Obesity is induced in mice heterozygous for cyclooxygenase-2

Abstract

In mice heterozygous for the cyclooxygenase-2 gene (COX-2 ±) the body weight was enhanced by 33% as compared to homozygous COX-2 − /− mice. The weights of the gonadal fat pads in COX-2 ± mice were enhanced by 3.5 to 4.7 fold as compared to COX-2 − /− mice and by 1.5 to 3.5 fold as compared to wild-type controls +/+. Serum leptin levels and leptin release by cultured adipose tissue of COX-2 ± mice were both elevated as compared to either control or COX-2 − /− animals. The basal release of PGE 2 or 6 keto PGF 1α per fat pad over a 24 h incubation of adipose tissue was reduced by 80% and 95% respectively in tissue from COX-2 − /− mice.

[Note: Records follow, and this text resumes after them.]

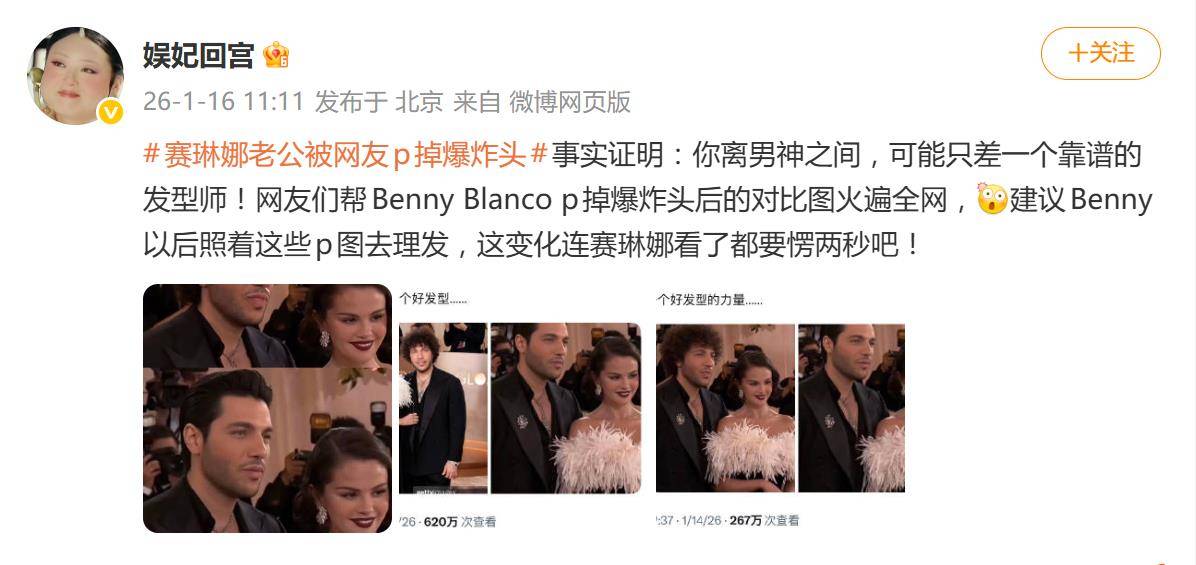Open second thumbnail captioned 个好发型
This screenshot has width=1196, height=565.
520,408

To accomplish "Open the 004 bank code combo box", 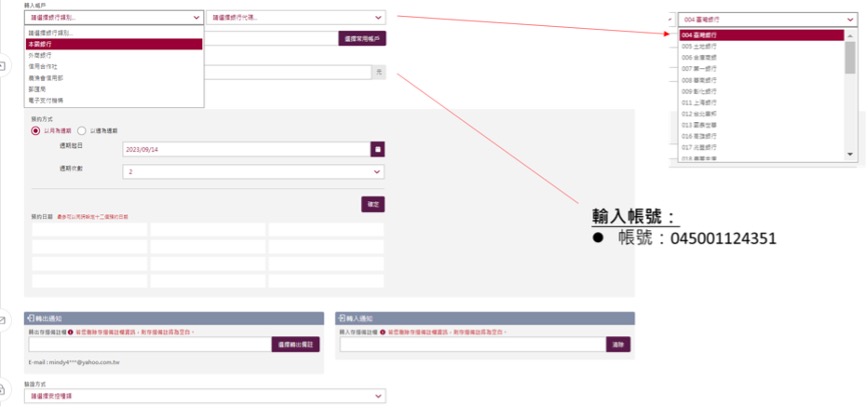I will coord(767,19).
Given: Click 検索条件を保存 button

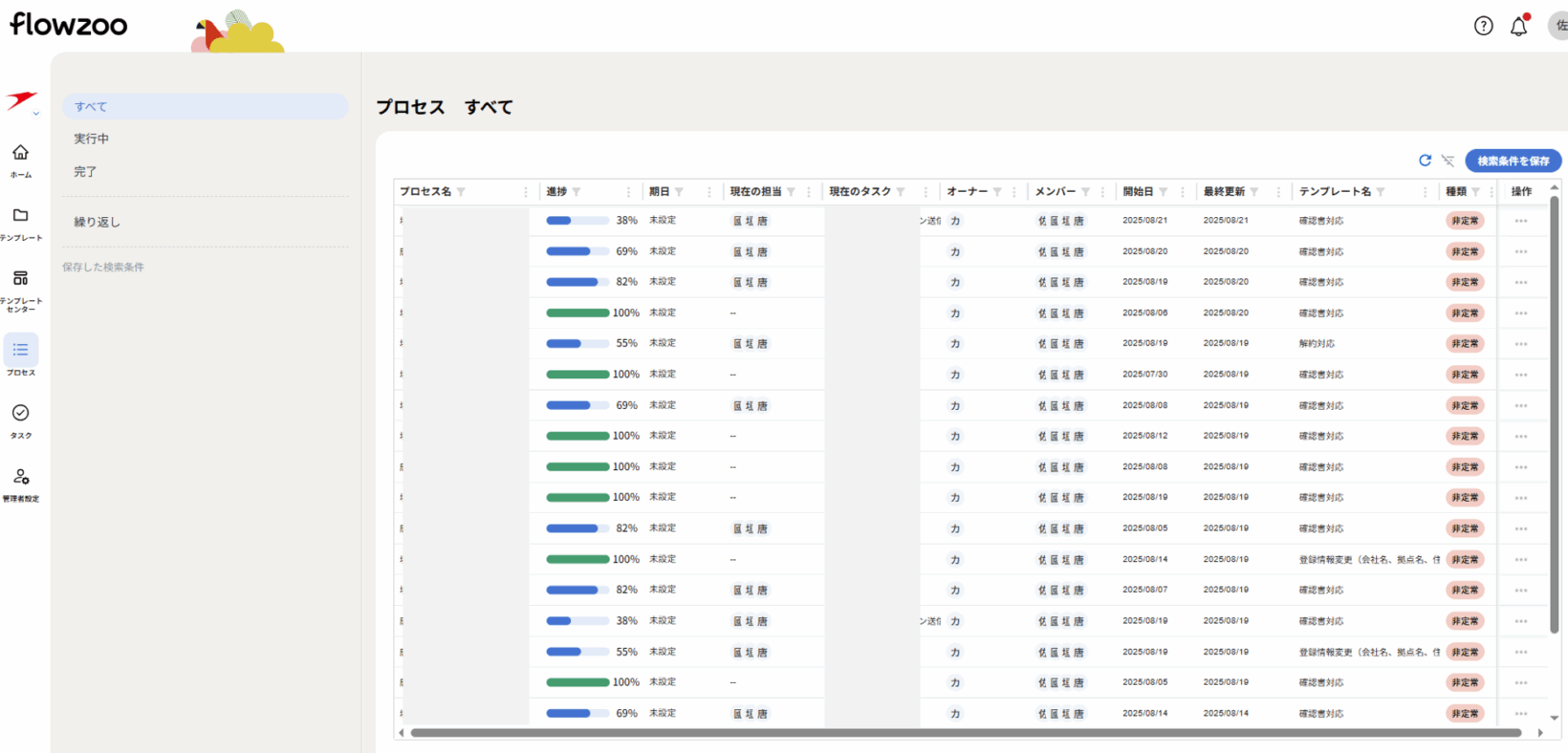Looking at the screenshot, I should point(1513,161).
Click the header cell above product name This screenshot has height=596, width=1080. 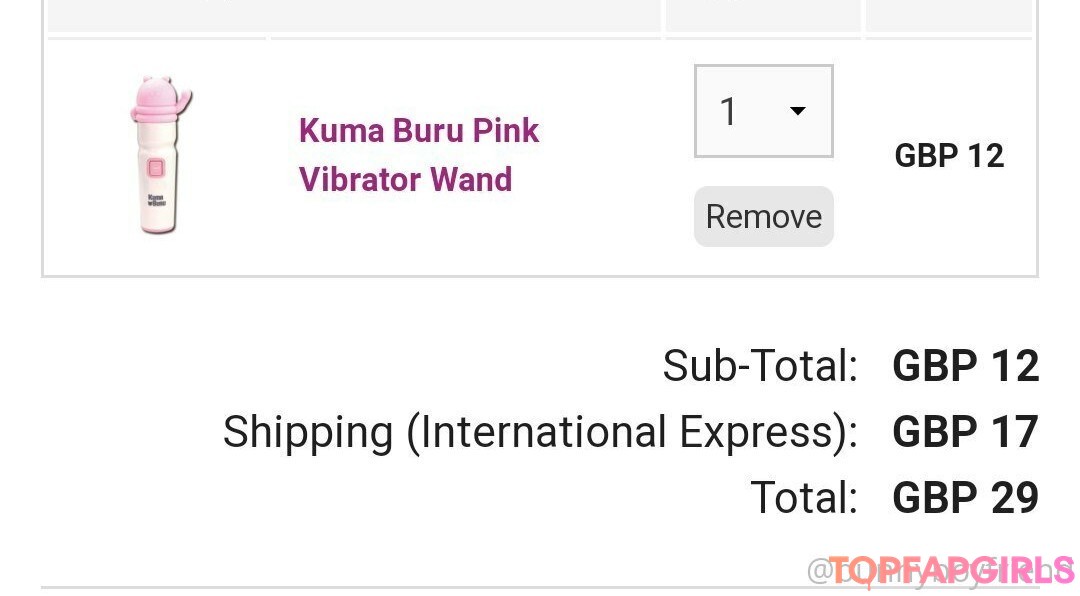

NS-398, a specific COX-2 inhibitor, inhibited leptin release by 27% in adipose tissue from control mice, 31% in tissue from COX-1 − /− mice and by 23% in tissue from COX-2 ± mice while having no effect on leptin release by adipose tissue from COX-2 − /− mice. These data indicate that heterozygous COX-2 mice develop obesity which is not secondary to a defect in leptin release by adipose tissue.